Resumo Jurídico do Artigo 546 do Código Civil: A Escolha do Cônjuge na Dissolução da Sociedade Conjugal

O artigo 546 do Código Civil Brasileiro, em sua redação atual, trata de uma situação específica que pode surgir após o fim do casamento ou da união estável, quando há bens em condomínio entre os ex-cônjuges. Em essência, este dispositivo confere ao cônjuge ou companheiro sobrevivente ou aquele que não deu causa à dissolução da sociedade conjugal o direito de escolher, de forma preferencial, sobre os bens que pertenciam ao casal.

O que o artigo 546 estabelece?

O artigo prevê que, quando a sociedade conjugal se extinguir (por morte, divórcio ou separação), e houver bens em condomínio entre os cônjuges, um deles terá a prerrogativa de exercer uma escolha.
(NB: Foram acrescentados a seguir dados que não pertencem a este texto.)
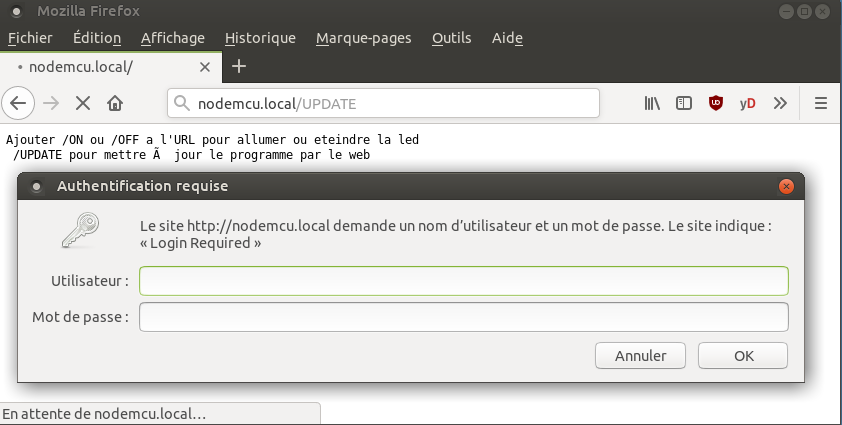Stop loading the page
The width and height of the screenshot is (842, 425).
83,103
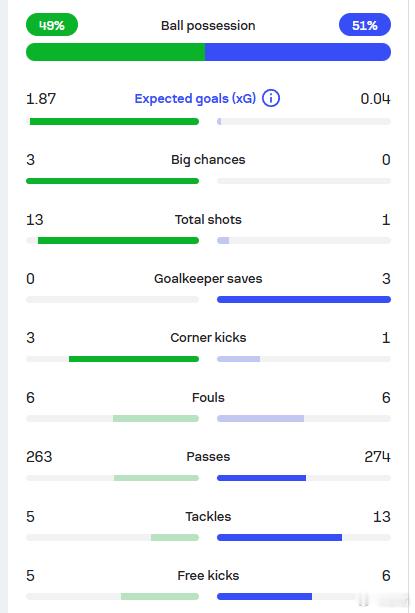Click the Big chances stat label
This screenshot has height=613, width=415.
pyautogui.click(x=208, y=160)
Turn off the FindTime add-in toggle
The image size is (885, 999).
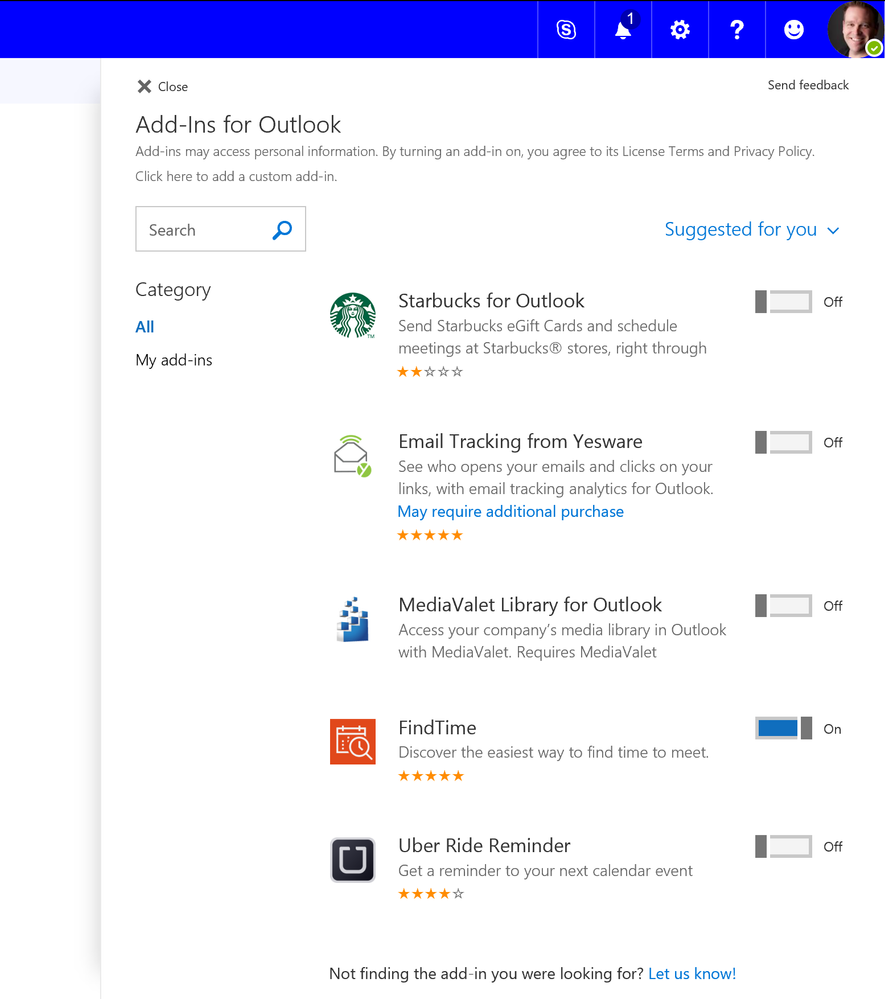click(783, 729)
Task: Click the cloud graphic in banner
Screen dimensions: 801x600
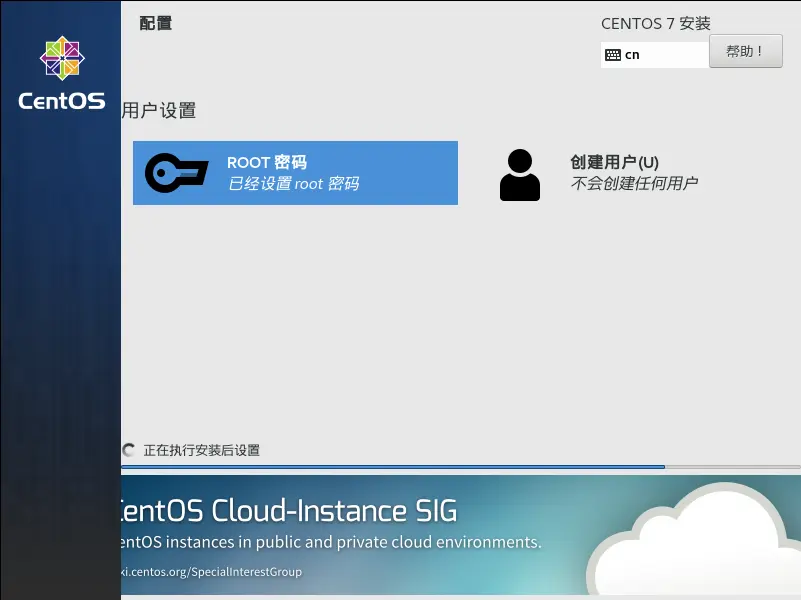Action: point(692,539)

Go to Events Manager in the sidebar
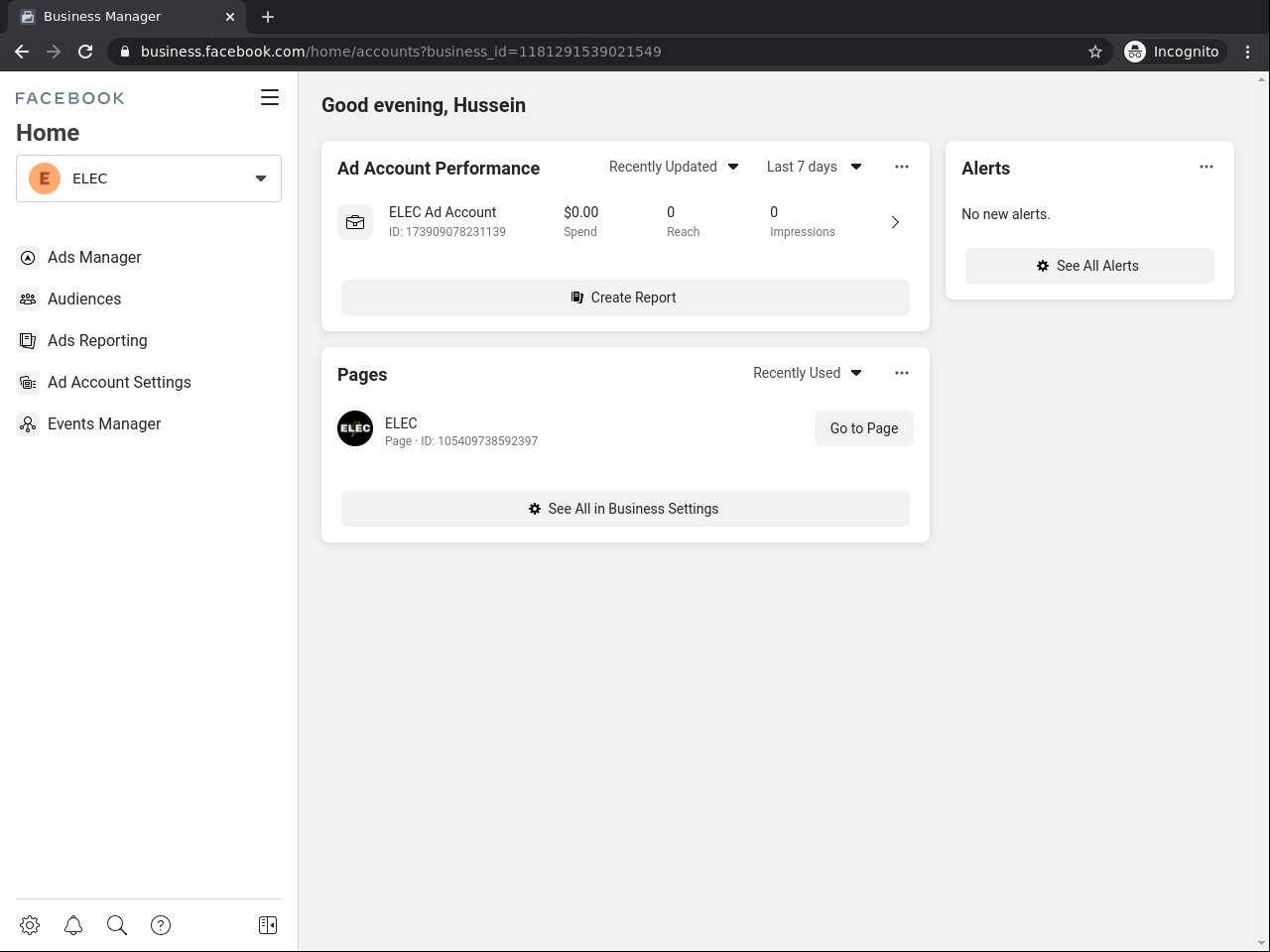103,423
Essa escolha é direcionada à preferência na aquisição de bens específicos que eram de propriedade comum.

Quem tem esse direito de escolha?

O direito de preferência é concedido a duas categorias de pessoas:

  1. O Cônjuge ou Companheiro Sobrevivente: Em caso de falecimento de um dos parceiros, o sobrevivente terá o direito de preferência sobre os bens em condomínio.
  2. O Cônjuge ou Companheiro que Não Deu Causa à Dissolução da Sociedade Conjugal: Em situações de divórcio ou separação judicial (onde a culpa pode ser atribuída a um dos cônjuges), aquele que não foi considerado responsável pelo fim da relação terá essa preferência.

Em que bens essa escolha se aplica?

A preferência recai sobre os bens que se encontravam em condomínio entre os cônjuges ou companheiros, ou seja, bens cuja propriedade pertencia a ambos em partes iguais ou proporcionais.

Como funciona essa escolha na prática?

Quando a sociedade conjugal se encerra, e existem bens em condomínio, o cônjuge ou companheiro que detém o direito de preferência será comunicado sobre a intenção de vender, ceder ou dispor desses bens. Ele terá, então, a oportunidade de adquiri-los pelo mesmo preço e nas mesmas condições oferecidas a terceiros. Se ele não exercer essa preferência, os bens poderão ser negociados livremente com outras pessoas.

Qual a finalidade desse artigo?

A intenção do legislador ao criar este artigo é, em grande parte, resguardar o patrimônio e a tranquilidade do cônjuge ou companheiro que se encontra em uma situação de maior vulnerabilidade, seja pela perda do outro, seja pela necessidade de reorganizar sua vida após o término da relação. Promove-se, assim, a possibilidade de manter a continuidade em relação a bens que foram importantes para a dinâmica familiar.

Importância para o Direito de Família e das Sucessões:

O artigo 546 é um dispositivo relevante no âmbito do Direito de Família e também no Direito das Sucessões, pois ele estabelece uma regra específica para a partilha e destinação de bens em situações de dissolução da sociedade conjugal, buscando um equilíbrio e proteção para a parte que a lei considera merecedora da preferência.

Em resumo, o artigo 546 do Código Civil concede um direito de escolha valioso ao cônjuge ou companheiro sobrevivente ou àquele que não foi o causador do fim do relacionamento, permitindo que ele tenha a preferência na aquisição de bens que eram de propriedade conjunta, garantindo assim maior segurança e possibilidade de continuidade em relação ao patrimônio comum.